What's more productive, a team or a talented soloist?
engineers hate it when you say it doesn't matter how good they are because a team will outcode them any day.
They like to cite The Mythical Man Month in their outrage. "Two women can't make a baby faster than 9 months" ... "Adding people to a late software project makes it even later"
You can tell they never read the book. Brooks starts with "Communication introduces overhead, but it would take a single programmer 50 years to build something like an operating system."
A soloist can move fast
We started chatting about the response to our Junior to Senior podcast episode with David and he emailed this example:
I've built a lot of cool stuff I don't think many of the devs I oversee could do (e.g. rambly.app, robotvj.com, generative art, etc...). And just now over the weekend, I built videodownloadtool.io, and I did it in about a day. I spent a few hours at night and then another few the next morning. I showed the demo to one of my managers and asked how long it would take for 5 of his devs to build it, and his estimate was 10 days
David is right, you can get a stupid amount of work done when you get in the zone and bang out code uninterrupted for a few hours. And it's fun!
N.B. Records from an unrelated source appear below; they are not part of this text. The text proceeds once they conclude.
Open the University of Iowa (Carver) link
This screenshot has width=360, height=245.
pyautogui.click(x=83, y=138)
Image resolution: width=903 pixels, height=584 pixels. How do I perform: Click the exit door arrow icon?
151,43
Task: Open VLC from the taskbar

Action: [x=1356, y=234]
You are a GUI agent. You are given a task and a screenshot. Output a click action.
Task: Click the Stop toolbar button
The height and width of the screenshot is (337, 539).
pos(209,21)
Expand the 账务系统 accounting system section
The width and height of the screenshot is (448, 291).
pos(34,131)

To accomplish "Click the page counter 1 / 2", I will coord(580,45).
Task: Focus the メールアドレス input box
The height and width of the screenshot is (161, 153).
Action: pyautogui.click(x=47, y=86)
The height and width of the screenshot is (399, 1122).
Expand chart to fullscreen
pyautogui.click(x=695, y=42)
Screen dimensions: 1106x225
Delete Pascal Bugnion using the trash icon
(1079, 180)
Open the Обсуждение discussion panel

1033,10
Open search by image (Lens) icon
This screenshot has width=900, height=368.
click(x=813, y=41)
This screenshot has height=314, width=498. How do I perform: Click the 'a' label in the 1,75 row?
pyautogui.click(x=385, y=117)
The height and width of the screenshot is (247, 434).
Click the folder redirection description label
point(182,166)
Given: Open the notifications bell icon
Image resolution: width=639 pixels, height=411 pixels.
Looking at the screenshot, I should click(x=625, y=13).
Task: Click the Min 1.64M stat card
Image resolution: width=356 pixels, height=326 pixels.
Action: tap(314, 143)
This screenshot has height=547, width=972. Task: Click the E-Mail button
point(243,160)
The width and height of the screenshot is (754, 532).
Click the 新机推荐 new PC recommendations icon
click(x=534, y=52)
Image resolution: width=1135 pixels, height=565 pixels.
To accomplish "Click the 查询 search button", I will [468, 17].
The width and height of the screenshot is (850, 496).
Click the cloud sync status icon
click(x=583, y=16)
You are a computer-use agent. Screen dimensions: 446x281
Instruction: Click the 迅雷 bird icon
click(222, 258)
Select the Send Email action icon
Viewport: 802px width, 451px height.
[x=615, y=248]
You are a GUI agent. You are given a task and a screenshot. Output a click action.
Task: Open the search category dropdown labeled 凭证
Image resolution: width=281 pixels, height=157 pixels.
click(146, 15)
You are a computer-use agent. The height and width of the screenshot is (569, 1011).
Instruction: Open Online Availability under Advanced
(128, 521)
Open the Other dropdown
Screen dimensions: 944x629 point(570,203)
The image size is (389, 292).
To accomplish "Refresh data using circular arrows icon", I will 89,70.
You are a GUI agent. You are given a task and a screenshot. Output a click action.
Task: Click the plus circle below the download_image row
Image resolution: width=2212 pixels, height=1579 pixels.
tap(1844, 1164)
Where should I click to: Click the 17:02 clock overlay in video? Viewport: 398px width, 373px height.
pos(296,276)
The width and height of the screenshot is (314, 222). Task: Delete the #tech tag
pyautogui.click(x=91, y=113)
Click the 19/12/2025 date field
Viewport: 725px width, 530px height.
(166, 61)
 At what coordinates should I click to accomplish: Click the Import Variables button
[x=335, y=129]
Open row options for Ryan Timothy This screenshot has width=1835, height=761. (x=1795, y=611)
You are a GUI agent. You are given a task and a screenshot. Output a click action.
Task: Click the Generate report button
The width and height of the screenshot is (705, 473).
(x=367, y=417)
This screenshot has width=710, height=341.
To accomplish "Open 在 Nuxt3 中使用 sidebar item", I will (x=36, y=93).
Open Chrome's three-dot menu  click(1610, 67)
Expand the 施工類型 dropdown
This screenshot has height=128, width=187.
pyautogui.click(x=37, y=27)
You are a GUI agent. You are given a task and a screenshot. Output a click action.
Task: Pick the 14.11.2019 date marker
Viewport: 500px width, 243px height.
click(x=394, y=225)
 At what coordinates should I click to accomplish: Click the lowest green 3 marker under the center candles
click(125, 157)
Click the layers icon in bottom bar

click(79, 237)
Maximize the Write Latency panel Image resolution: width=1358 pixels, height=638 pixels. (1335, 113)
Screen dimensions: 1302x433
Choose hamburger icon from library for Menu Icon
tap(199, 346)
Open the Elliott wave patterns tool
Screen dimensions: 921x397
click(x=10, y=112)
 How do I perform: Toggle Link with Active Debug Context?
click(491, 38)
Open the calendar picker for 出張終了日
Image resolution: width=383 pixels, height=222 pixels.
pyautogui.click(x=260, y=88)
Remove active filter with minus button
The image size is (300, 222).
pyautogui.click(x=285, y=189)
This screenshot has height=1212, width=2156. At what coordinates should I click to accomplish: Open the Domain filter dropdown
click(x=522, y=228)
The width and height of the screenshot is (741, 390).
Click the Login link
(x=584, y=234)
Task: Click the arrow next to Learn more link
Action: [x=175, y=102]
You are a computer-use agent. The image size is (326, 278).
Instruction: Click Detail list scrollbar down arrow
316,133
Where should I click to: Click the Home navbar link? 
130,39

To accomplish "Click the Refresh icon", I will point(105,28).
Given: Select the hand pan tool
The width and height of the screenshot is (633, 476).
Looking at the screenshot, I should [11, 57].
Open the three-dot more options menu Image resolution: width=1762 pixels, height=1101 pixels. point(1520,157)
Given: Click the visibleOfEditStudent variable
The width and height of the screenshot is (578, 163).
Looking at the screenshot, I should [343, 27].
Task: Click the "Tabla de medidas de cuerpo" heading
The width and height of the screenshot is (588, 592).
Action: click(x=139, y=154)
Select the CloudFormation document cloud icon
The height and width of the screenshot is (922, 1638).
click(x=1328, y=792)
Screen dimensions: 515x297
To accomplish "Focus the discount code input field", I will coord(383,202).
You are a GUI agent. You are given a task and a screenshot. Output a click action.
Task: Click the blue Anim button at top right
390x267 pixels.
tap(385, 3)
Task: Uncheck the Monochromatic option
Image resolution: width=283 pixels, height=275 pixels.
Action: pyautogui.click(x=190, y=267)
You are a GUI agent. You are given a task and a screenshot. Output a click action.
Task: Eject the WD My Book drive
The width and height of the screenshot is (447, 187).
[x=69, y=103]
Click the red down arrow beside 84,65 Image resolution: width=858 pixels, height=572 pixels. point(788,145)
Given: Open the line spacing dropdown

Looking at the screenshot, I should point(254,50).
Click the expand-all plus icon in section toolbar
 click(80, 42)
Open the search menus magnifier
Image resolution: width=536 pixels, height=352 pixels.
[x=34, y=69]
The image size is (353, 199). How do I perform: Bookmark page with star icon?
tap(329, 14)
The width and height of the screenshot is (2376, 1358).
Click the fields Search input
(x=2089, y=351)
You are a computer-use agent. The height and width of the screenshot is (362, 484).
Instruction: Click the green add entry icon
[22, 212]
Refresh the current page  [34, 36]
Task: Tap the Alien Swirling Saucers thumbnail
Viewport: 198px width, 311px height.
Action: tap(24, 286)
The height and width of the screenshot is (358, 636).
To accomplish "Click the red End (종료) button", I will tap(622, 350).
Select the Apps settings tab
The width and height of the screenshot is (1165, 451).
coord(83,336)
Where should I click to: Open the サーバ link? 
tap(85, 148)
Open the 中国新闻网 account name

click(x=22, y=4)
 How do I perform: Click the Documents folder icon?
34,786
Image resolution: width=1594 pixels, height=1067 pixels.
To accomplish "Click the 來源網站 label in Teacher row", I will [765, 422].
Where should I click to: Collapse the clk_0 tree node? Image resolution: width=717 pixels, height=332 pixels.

I've written before Why Senior Engineers Get Nothing Done – they don't get the chance! It's all tiny spurts of coding between other obligations.
David continues:
At the end of that single day, I did not have something that resembled a public-facing product. If both I and the team of 5 started from that demo/prototype and we raced each other to get to a "finished product" I'm sure I would lose. After my initial prototype is working, most of the work is time consuming and doesn't benefit from my unique Node.js/ffmpeg/streaming/UI skills anymore, and I'm not going to be much faster than "normal" devs.
A-ha!
That's the rub. You can bang out a prototype to test an idea or play with your special skillset. That's the first 90% of the work. Now you're left with the second 90% and that shit is a slog.
Teams excel at that part.
Surgical teams do best
David ends his observation with a question:
was my real value "coding" or could I just have told the team how I wanted to approach the problem and saved myself a day of coding and them a week and half of figuring out the best way to do it?

David can't write code any faster than you or I. Typing is typing. What he can do is write the right code. His value is the expertise.
You could even say writing the code himself was a waste of time. Rather than a whole day of typing code, he could Own the project like a senior engineer:
- Grab a team
- Explain the correct solution
- Ensure everyone understands
- Oversee the execution
- Validate the result
And while everyone's busy building something David could build in his sleep, he can focus on solving (or finding) the next gnarly problem.
That way he can be the engineer who sells their expertise instead of their hands and increases the leverage on his time. 1 hour of solving a gnarly problem instead of 12 hours executing the solution.
And the best part 👉 Others can now maintain and understand this code, even build from scratch next time a similar problem comes up. David can thus move on to bigger and better problems.
Being special is fun, but let others play lest you get stuck.
Cheers,
~Swizec
PS: in a "true" team, the surgicalness is fluid. Sometimes you're the expert, sometimes you're the code monkey. That way everyone helps everyone and you're all getting better.